MBB : GROWING PAINS: Young Syracuse’s shooting goes cold as Ohio State dominates inside
Nov. 22, 1:30 a.m.NEW YORK — For a second, Thad Matta thought his team was in trouble.
Just three minutes into the game, the Ohio State head coach watched Donte Greene bank in a fade-away 3-pointer to give Syracuse an early lead.
‘I thought, ‘My Gosh, we’re in for a long night,’ Matta said.
Not exactly. Syracuse wouldn’t hit another 3-pointer until 18 minutes later when Eric Devendorf broke the stretch with 19:11 to go in the second half.
A cold-shooting Syracuse was unable to compensate for a poor defensive effort on Wednesday night, and the young Orange suffered its first setback, losing its NIT Tipoff semifinal game to Ohio State, 79-65, in front of 8,388 at Madison Square Garden.
With the loss, No. 21 Syracuse (3-1) will play Washington, which lost to No. 16 Texas A&M, 77-63, in the first semifinal of the evening, on Friday at 4:30 p.m. The game will be televised on ESPN.
‘I think a couple of our young guys tried to do a little too much,’ SU head coach Jim Boeheim said. ‘I think this was a learning experience coming down here, that we got a lot of things to learn about our team.’
Playing against a zone defense that seemed to tantalize the Orange guards into repeatedly lofting up 3’s, Syracuse went 5-for-25 from 3-point range and shot 36.2 percent from the field. Syracuse had shot 46.7 percent from deep in its previous three games this season.

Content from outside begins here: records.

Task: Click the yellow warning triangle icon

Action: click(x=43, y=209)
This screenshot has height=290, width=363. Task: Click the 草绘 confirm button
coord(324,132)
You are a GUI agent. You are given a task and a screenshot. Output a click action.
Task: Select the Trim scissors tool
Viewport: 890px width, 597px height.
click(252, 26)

Jonny Flynn had five of those missed treys in a forgettable evening in which he failed to register a point on six shot attempts, while tallying just two assists to three turnovers.
‘We got good shots,’ Boeheim said. ‘Jonny had real good looks. He was 6-for-7 the first game, shooting 50 percent from the 3-point line for three games, and he had wide open (shots). … All of Eric’s, except for I think one, were shots that he would normally take.’

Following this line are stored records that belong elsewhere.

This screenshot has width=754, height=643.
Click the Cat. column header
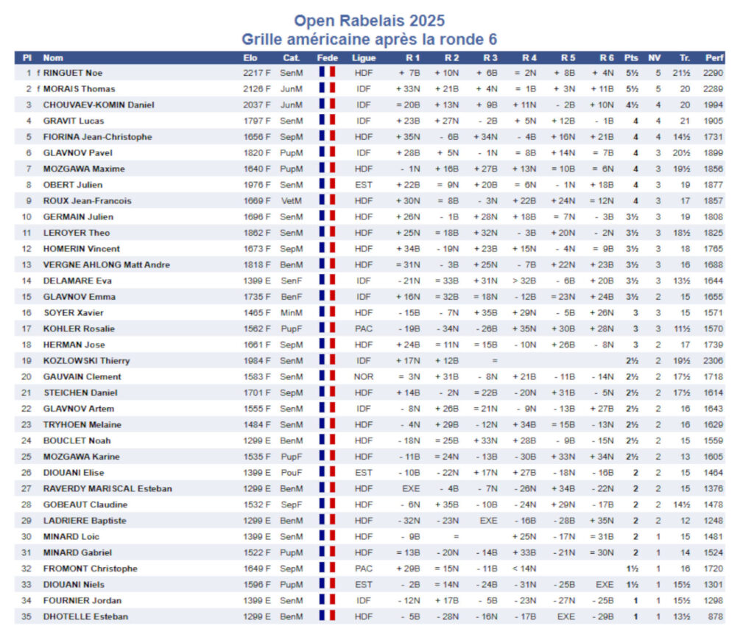coord(291,57)
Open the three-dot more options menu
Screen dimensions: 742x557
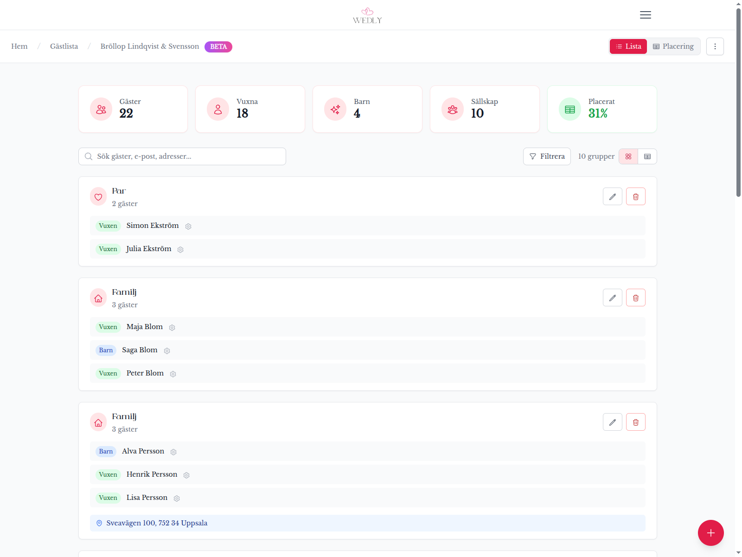[715, 46]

Things didn’t go much better for Syracuse on the defensive end, as Ohio State (3-0) was able to penetrate into the lane frequently, racking up 32 points in the paint. Most of those points came from 7-foot freshman center Kosta Koufos, who led all scorers with 24 points.
Syracuse oscillated between zone and man-to-man the entire game trying to find an answer for Koufos and Ohio State, but neither seemed to work well.
‘We’re playing both defenses because neither one is that good really,’ Boeheim said. ‘We started out in zone and we were just didn’t get really any coverage at all and they made a couple 3’s … and then our man was at best, spotty.’
After heading into the break down eight, the Orange appeared rejuvenated early in the second half with the pro-Syracuse Garden crowd urging SU on, hustling to loose balls and cutting the lead to three. That would be as close as Syracuse would get on its cold shooting night, as both Flynn and Greene missed 3-pointers in an attempt to tie the game. Flynn seemed visibly frustrated at times in the second half at his inability to made the big play.
‘You get the wide open shots. You get the silly, cheap turnovers,’ Flynn said. ‘I let my team down today.’
Just as Syracuse’s shot went cold, the treys fell frequently for the Buckeyes. Ohio State made five straight 3’s during a six-minute stretch midway in the second half, capped by a Jamar Butler 3-pointer to extend the lead to 15 with 6:55 remaining.
Butler finished with four 3’s for the Buckeyes, which made 9 of its 20 attempts from beyond the arc.
For a Syracuse team that had relied of freshmen for 48.2 percent of its scoring during the team’s first three wins, getting just 28 out of 65 points from its first-year players proved insufficient. Donte Greene provided a team-best 21 points, 12 of those coming in the game’s first 10 minutes.
Eric Devendorf, Arinze Onuaku and Paul Harris each scored in double figures – Harris tallying another double-double with 10 points and 12 boards – but it wasn’t enough to save the Orange, which vowed to be more patient and look for closer shots on Friday against Washington.
‘I think we were just a little too impatient,’ Boeheim said. ‘I think when we were patient we got the ball inside just fine. … When we were patient we got some pretty good looks, and we got some good looks from the 3-point line that I would take, we just didn’t knock them down.’